# Input data
------------------------------
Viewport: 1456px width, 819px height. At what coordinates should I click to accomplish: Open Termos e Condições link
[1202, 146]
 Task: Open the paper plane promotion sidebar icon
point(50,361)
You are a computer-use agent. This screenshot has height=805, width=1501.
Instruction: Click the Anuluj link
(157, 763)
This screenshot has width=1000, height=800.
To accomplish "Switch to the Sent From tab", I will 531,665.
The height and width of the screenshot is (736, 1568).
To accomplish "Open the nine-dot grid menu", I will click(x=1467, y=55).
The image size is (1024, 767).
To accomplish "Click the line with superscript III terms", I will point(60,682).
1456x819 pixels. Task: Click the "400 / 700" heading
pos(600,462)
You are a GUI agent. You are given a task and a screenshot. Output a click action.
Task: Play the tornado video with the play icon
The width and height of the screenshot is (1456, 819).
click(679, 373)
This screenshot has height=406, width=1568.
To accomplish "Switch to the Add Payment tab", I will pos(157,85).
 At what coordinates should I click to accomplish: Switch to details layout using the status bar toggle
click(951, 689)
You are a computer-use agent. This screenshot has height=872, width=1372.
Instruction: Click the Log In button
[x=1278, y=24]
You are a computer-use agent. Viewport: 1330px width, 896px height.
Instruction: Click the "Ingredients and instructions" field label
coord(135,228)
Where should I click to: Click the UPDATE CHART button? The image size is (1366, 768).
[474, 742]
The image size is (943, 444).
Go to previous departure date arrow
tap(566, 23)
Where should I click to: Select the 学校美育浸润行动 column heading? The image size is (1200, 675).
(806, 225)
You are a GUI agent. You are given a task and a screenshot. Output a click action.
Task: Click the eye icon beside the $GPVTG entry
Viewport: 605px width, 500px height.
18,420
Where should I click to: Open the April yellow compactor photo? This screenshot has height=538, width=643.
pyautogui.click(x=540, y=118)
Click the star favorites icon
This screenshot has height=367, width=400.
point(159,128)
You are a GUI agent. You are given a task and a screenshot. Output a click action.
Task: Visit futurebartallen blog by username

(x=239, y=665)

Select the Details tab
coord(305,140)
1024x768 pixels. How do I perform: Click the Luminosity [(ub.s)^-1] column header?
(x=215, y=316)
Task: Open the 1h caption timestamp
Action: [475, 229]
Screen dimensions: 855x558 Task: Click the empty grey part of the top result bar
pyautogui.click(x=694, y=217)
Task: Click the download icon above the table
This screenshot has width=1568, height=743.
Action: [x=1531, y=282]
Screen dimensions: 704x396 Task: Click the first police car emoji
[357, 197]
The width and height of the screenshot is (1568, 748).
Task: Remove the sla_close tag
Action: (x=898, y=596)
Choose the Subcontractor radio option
------------------------------
# Exercise instructions
Every line of the data must appear again in the answer, exactly as written.

# Response for this exercise
Viewport: 1456px width, 819px height. At what coordinates should I click to accomplish: Open Termos e Condições link
[1202, 146]
 Task: Open the paper plane promotion sidebar icon
point(50,361)
You are a computer-use agent. This screenshot has height=805, width=1501.
Instruction: Click the Anuluj link
(157, 763)
This screenshot has width=1000, height=800.
To accomplish "Switch to the Sent From tab", I will 531,665.
The height and width of the screenshot is (736, 1568).
To accomplish "Open the nine-dot grid menu", I will click(x=1467, y=55).
The image size is (1024, 767).
To accomplish "Click the line with superscript III terms", I will point(60,682).
1456x819 pixels. Task: Click the "400 / 700" heading
pos(600,462)
You are a GUI agent. You are given a task and a screenshot. Output a click action.
Task: Play the tornado video with the play icon
The width and height of the screenshot is (1456, 819).
click(679, 373)
This screenshot has height=406, width=1568.
To accomplish "Switch to the Add Payment tab", I will pos(157,85).
 At what coordinates should I click to accomplish: Switch to details layout using the status bar toggle
click(951, 689)
You are a computer-use agent. This screenshot has height=872, width=1372.
Instruction: Click the Log In button
[x=1278, y=24]
You are a computer-use agent. Viewport: 1330px width, 896px height.
Instruction: Click the "Ingredients and instructions" field label
coord(135,228)
Where should I click to: Click the UPDATE CHART button? The image size is (1366, 768).
[474, 742]
The image size is (943, 444).
Go to previous departure date arrow
tap(566, 23)
Where should I click to: Select the 学校美育浸润行动 column heading? The image size is (1200, 675).
(806, 225)
You are a GUI agent. You are given a task and a screenshot. Output a click action.
Task: Click the eye icon beside the $GPVTG entry
Viewport: 605px width, 500px height.
18,420
Where should I click to: Open the April yellow compactor photo? This screenshot has height=538, width=643.
pyautogui.click(x=540, y=118)
Click the star favorites icon
This screenshot has height=367, width=400.
point(159,128)
You are a GUI agent. You are given a task and a screenshot. Output a click action.
Task: Visit futurebartallen blog by username

(x=239, y=665)

Select the Details tab
coord(305,140)
1024x768 pixels. How do I perform: Click the Luminosity [(ub.s)^-1] column header?
(x=215, y=316)
Task: Open the 1h caption timestamp
Action: [475, 229]
Screen dimensions: 855x558 Task: Click the empty grey part of the top result bar
pyautogui.click(x=694, y=217)
Task: Click the download icon above the table
This screenshot has width=1568, height=743.
Action: [x=1531, y=282]
Screen dimensions: 704x396 Task: Click the first police car emoji
[357, 197]
The width and height of the screenshot is (1568, 748).
Task: Remove the sla_close tag
Action: (x=898, y=596)
Choose the Subcontractor radio option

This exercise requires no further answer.